Nueva pesadilla para los sufridos usuarios del avión entre Logroño y Madrid. Lo que prometía ser un trayecto rutinario -esto es, con algún que otro retraso- ha acabado fuera de horario (eso sí) y con una escala no prevista a orillas del Mediterráneo.
La mañana ya venía torcida desde el inicio en el aeropuerto riojano, donde los pasajeros vieron cómo el reloj avanzaba más rápido que el embarque. Cuando por fin el avión levantó el vuelo, muchos pensaron que lo peor había pasado.

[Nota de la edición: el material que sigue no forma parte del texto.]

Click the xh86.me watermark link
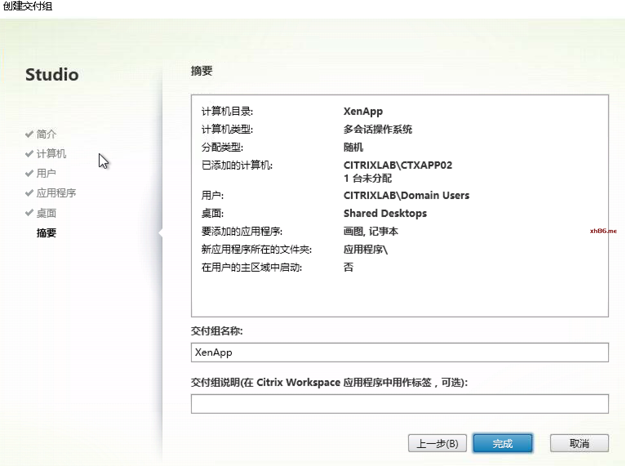Image resolution: width=625 pixels, height=466 pixels. (x=603, y=231)
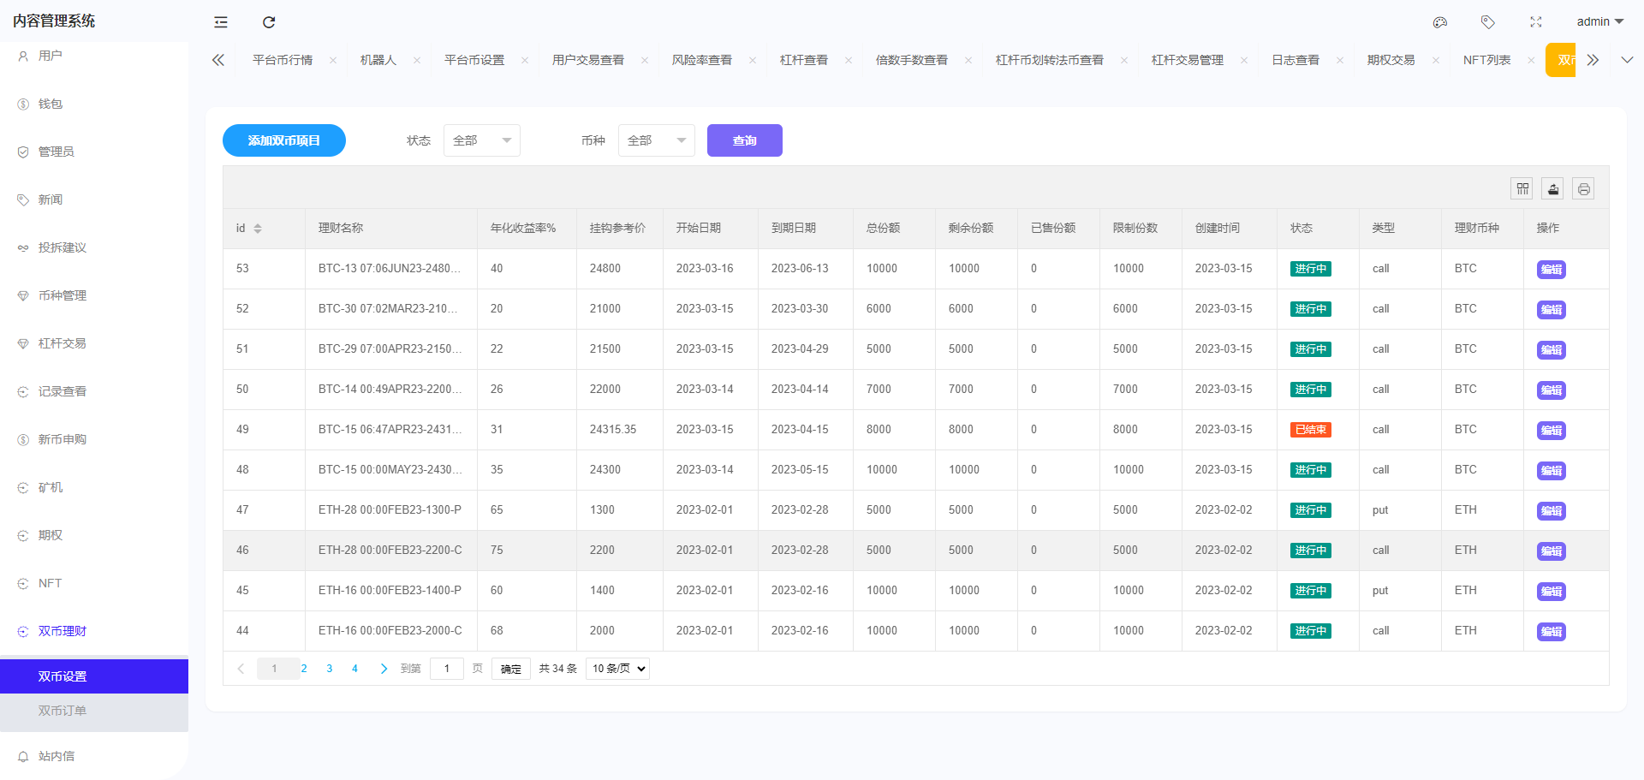
Task: Click the 添加双币项目 button
Action: pyautogui.click(x=283, y=140)
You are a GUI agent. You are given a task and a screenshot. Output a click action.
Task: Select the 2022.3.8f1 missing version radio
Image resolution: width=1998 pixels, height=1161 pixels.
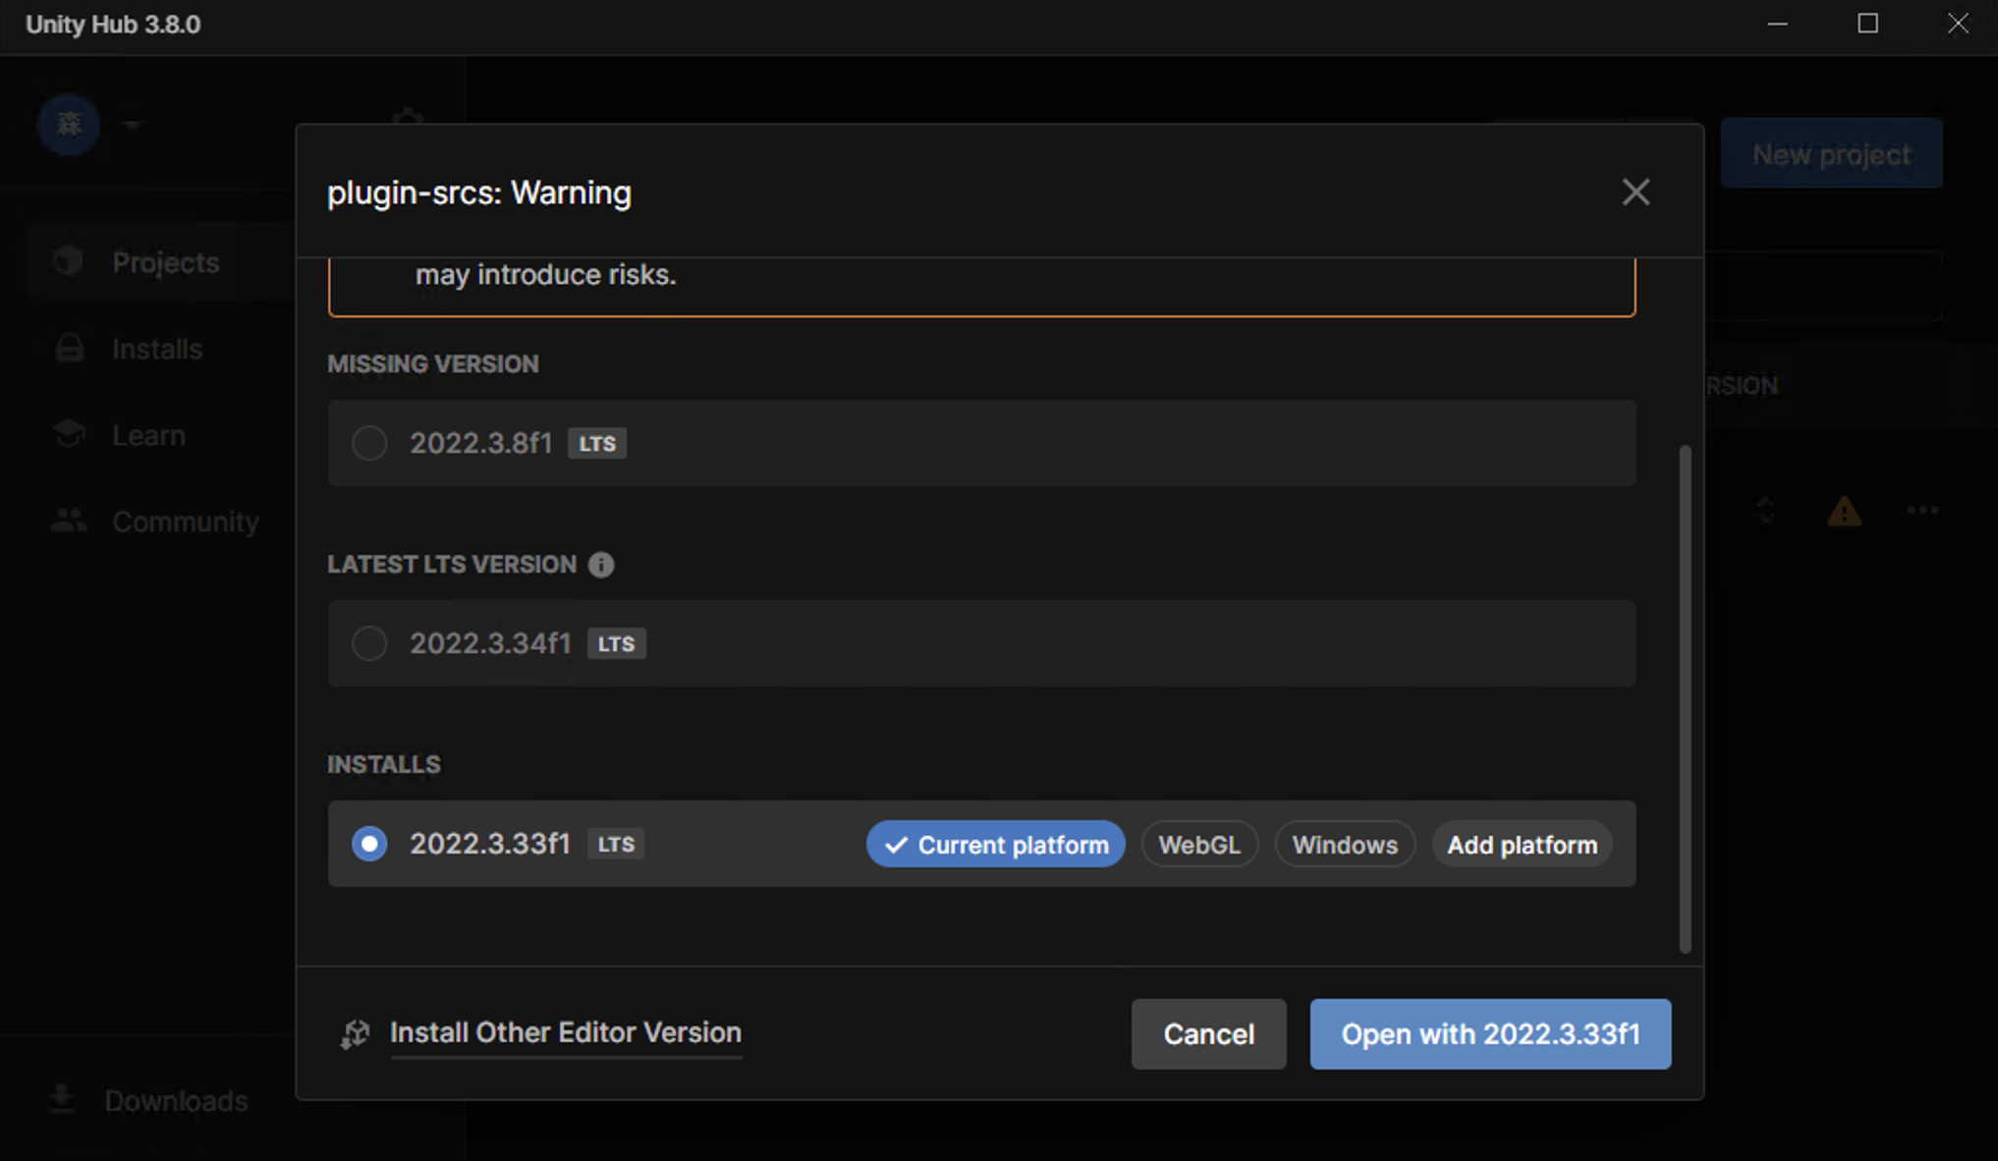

Error.
Al aproximarse a Madrid, la niebla también esperaba a la expedición en su destino, hasta el punto de hacer imposible su aterrizaje en el Adolfo Suárez Madrid-Barajas por las características del avión ATR72-600.
Ante esta circunstancia, la aeronave ha pasado otra media hora dando vueltas sobre la provincia de Guadalajara, antes de emprender rumbo a Valencia, donde ha tomado tierra a eso de las once y cuarto de la mañana; es decir, casi tres horas después de la hora en la que los pasajeros deberían haber puesto un pie en Madrid.
A orillas del Turia, al pasaje le ha tocado reordenar sus desbaratadas agendas, recalcular planes y asumir que volar desde La Rioja, en ocasiones, implica poner rumbo a lo desconocido.